华中地区头部医院某医院是一所集医疗、教学、科研于一体的国家卫生健康委员会直管的大型综合性教学医院，是某省急救中心、某省远程医学中心挂靠单位，国家首批三级甲等医院,曾获得全国百佳医院,荣获全国医院管理先进集体、全国五一劳动奖和全国文明单位等国家级荣誉。

该头部医院大规模，正规化信息化建设始于2002年5月，以成立计算机网络中心为标志。其核心业务系统包括：门诊收费网络系统 、住院结算网络系统、住院药房管理系统、财务核算网络系统等，现在基本形成了多院区互联互通，全部楼宇计算机网络与无线网络全覆盖的构建，初步完成医院运行数字化、数字信息共享化、临床服务全国化的现代化大型综合性数字化医院模式。

医疗数据安全防护面临全方位挑战

随着我国信息技术的进步和医疗卫生改革的深入，数字化转型已渗透到医疗体系的各个业务领域，如病历电子化、医院上云、远程问诊等。
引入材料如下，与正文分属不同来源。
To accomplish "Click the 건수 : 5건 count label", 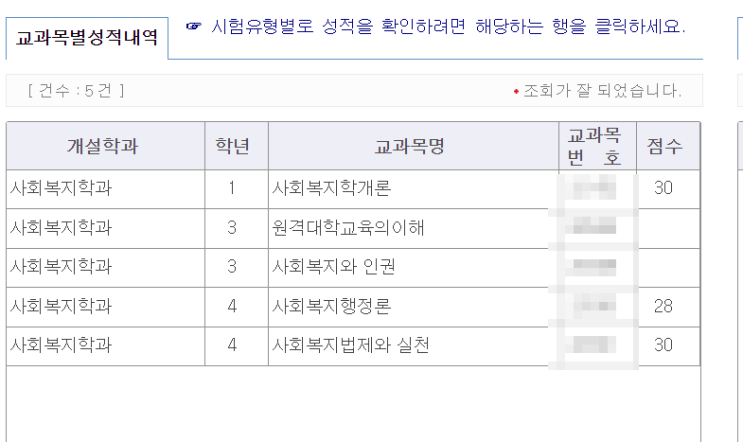I will 76,90.
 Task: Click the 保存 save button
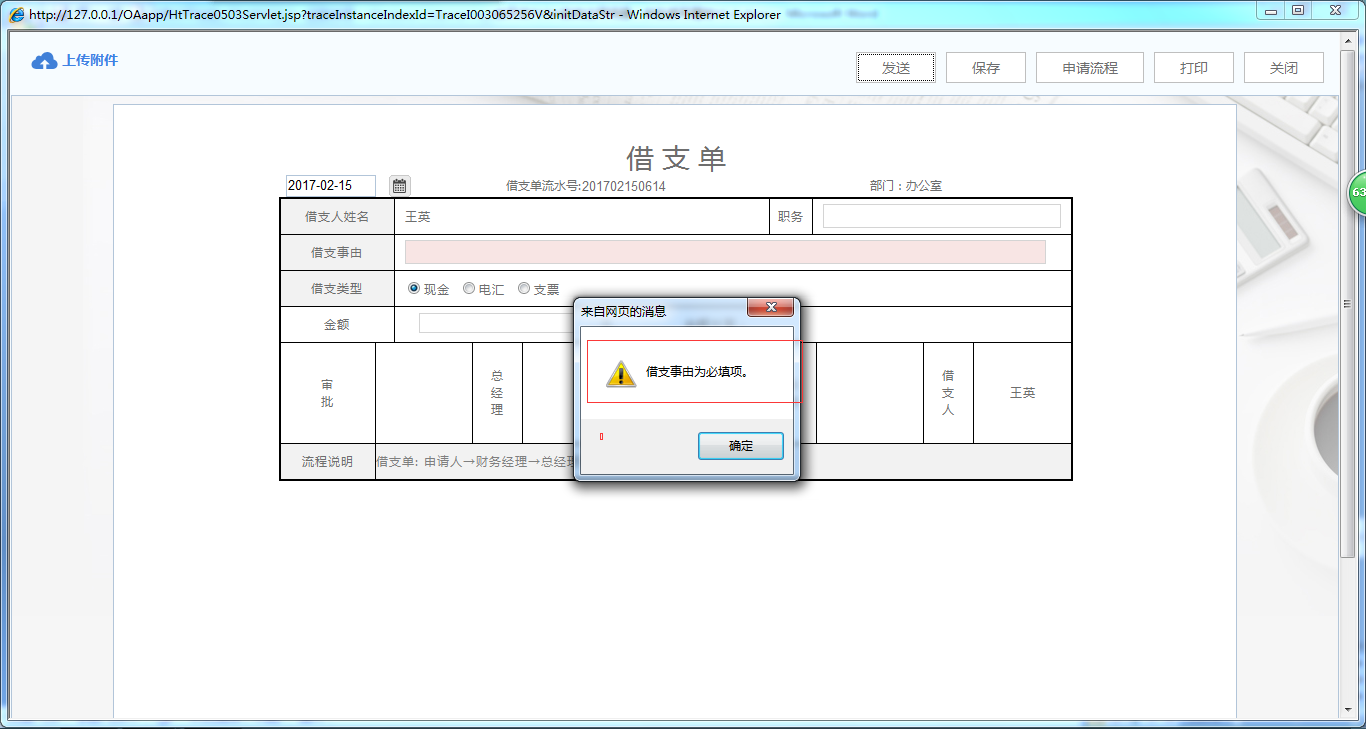tap(985, 67)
同时，医院、患者、管理者、公卫以及科研人员等各方对于数据利用和共享的需求日益强烈，健康医疗数据由“静态”转为“动态”，数据共享流通更加频繁，数据集中处理、广泛共享、交叉使用成为刚性业务需求，这给某头部医院带来了全新的数据安全挑战，同时医疗业务数字化转型的进程也加大了数据安全保障的难度。因此某头部医院数据安全管理者需要找到适合自身业务发展的数据安全体系化建设参考模型。

医疗数据安全合规建设滞后

由于医疗行业缺乏完备的数据安全标准文件指导以及可借鉴的成功经验，某头部医院的数据安全合规工作尚处于“摸石头过河”的初级起步阶段，数据安全策略、机制、措施还未落实，数据安全防护技术不够完善，加之近几年国家持续发布系列数据安全法律法规，对数据安全保护提出了新的要求，某头部医院的数据安全合规建设工作任重道远。

单一的技术防护维度难以构建数据安全保障

某医院在数据安全防护过程中发现数据安全建设涉及问题众多，不再是单一的技术维度问题，迫切需要通过完整体系化建设构建数据安全防线。
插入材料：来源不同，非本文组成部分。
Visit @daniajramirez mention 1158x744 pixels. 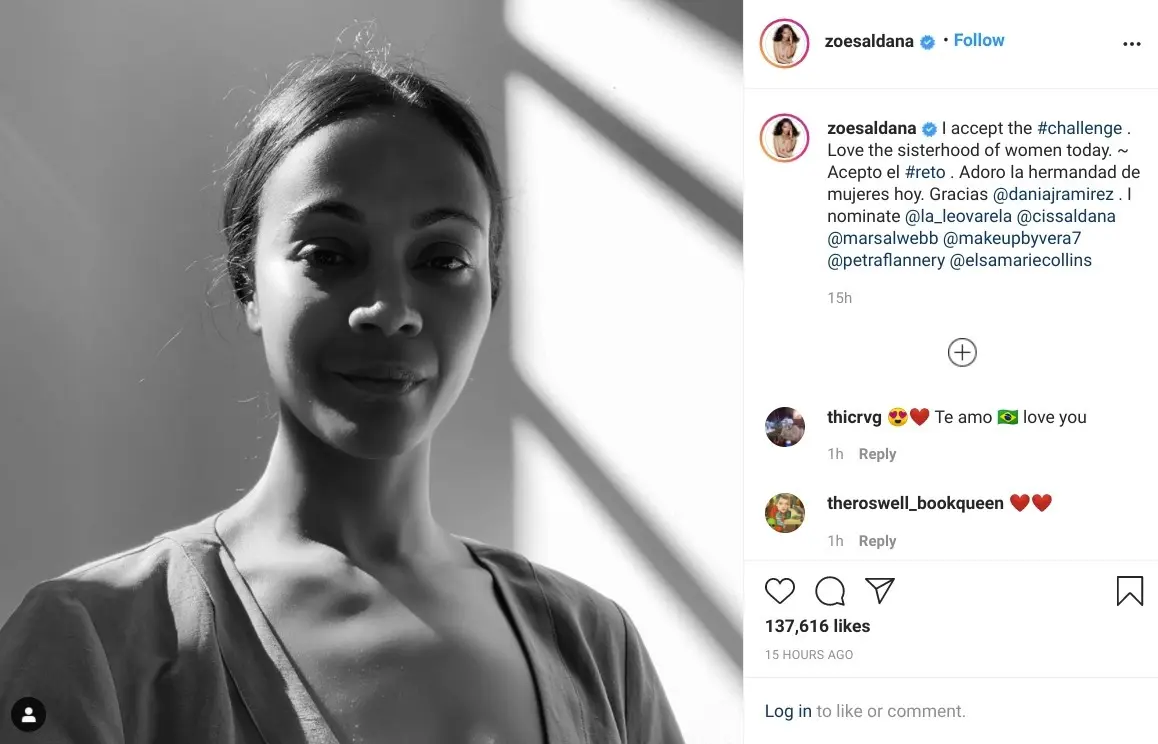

合规需求：在整个数据安全治理体系的建设过程中，用户需要首先应遵从的国家法律、法规，了解需要遵循的数据安全防护要点，指导某医院后续建设工作。

体系化建设需求：用户认为在数据安全建设工作开启前需要首先了解数据安全建设的整体规划和体系化建设思路，以防在建设过程中出现遗漏和浪费资源

数据全生命周期安全防护需求：用户要求整体数据安全防护应围绕数据的全生命周期开展，在采集、传输、处理、存储、交换、销毁等各个环节，通过安全控制措施实现数据的保密性、完整性、可用性、可控性和不可否认性的安全目标，做到对外部攻击、信息泄漏、篡改、越权和抵赖等威胁的有效防范。
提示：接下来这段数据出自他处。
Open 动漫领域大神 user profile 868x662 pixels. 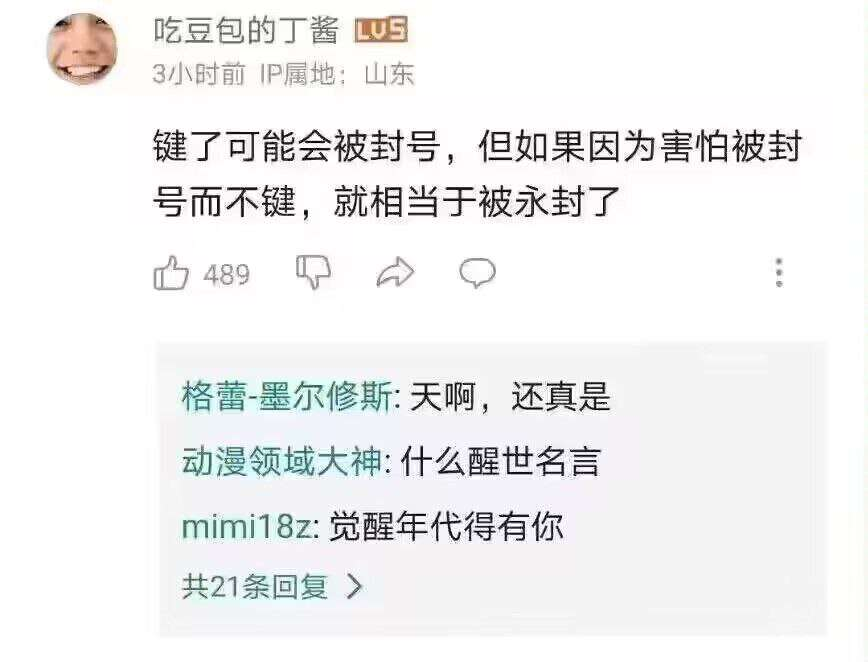282,461
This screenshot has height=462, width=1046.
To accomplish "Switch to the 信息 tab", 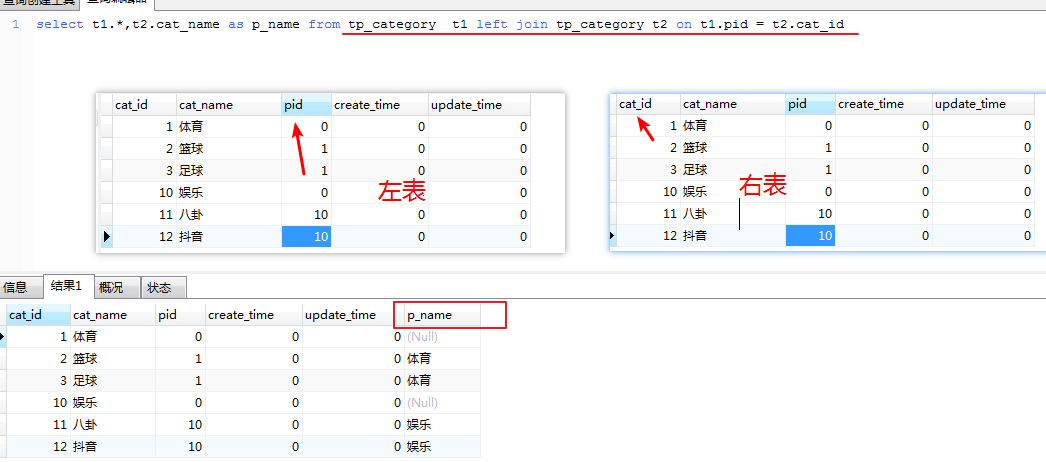I will (x=15, y=287).
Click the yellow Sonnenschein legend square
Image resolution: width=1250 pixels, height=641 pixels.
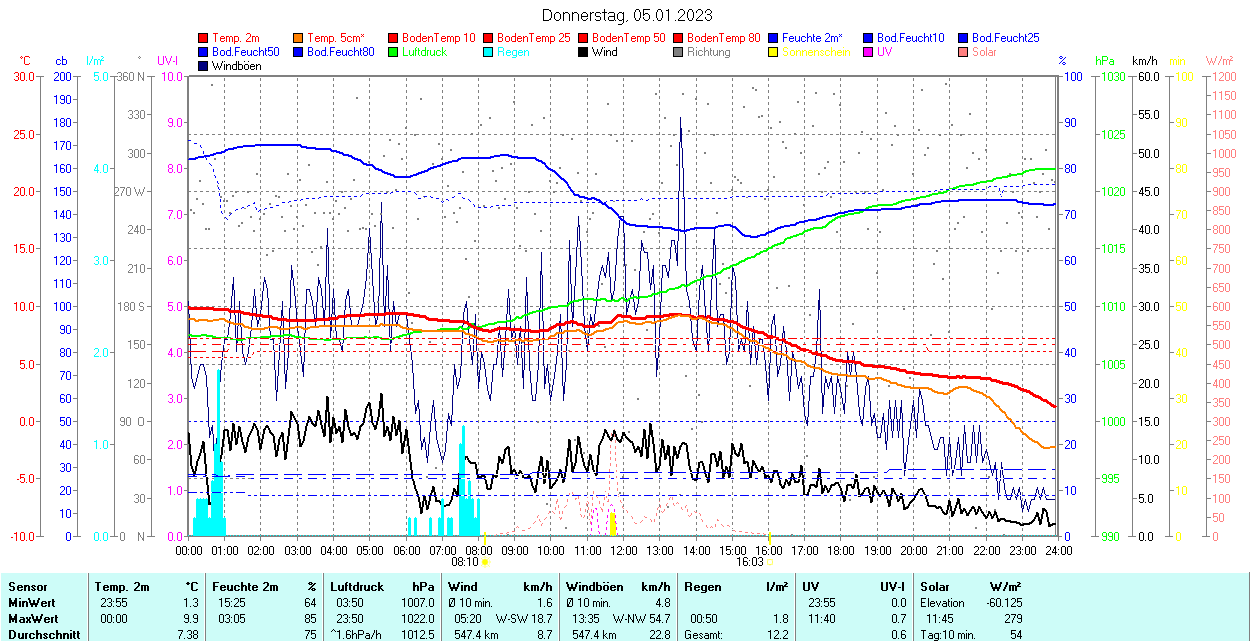click(x=772, y=52)
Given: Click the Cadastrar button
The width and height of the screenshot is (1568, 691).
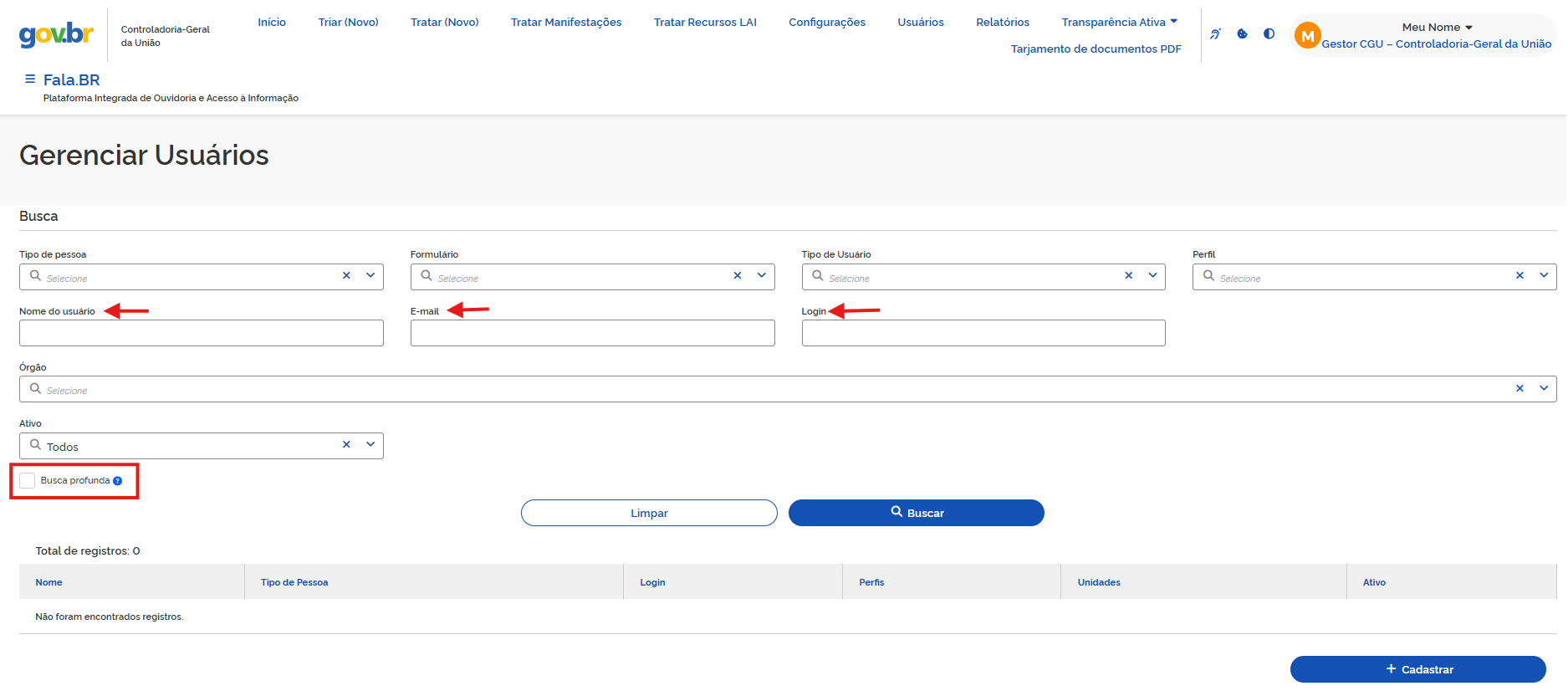Looking at the screenshot, I should 1417,669.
某医院数据安全治理体系的构建以国家的相关政策和国内外数据安全的标准规范和最佳实践为指导，主要包括数据安全战略保障、数据安全医疗机构管理、数据安全制度规程、数据安全技术措施、数据安全运营保障、数据基础设施安全几个方面。

具体建设思路如下：

全面的管理制度

某医院为保证本次项目顺利实施，配合建立了配套的数据安全管理制度体系，以支撑医院的数据安全管理工作。相关数据安全管理制度和规范包括：

一级文档：制定了医院内部《数据安全管理策略》主要内容包括：数据安全管理的目标、愿景、方针等；数据及数据资产定义；数据安全管理基本原则；数据生命周期阶段划分和整体策略；数据安全违规处理等。

二级文档：主要建设医院内部数据安全管理制度和办法，主要包括：《数据安全管理规定》《数据安全检查规定》《数据全生命周期安全管理制度》。

三级文档：数据安全各生命周期及具体某个安全域的操作流程、规范，主要建设有《医院健康医疗数据分类分级规范》《数据安全评估规范》《重要数据识别与管理规范》《健康医疗数据脱敏规范》《移动介质管理规范》《第三方人员管理规范》《数据运维管理操作流程》等。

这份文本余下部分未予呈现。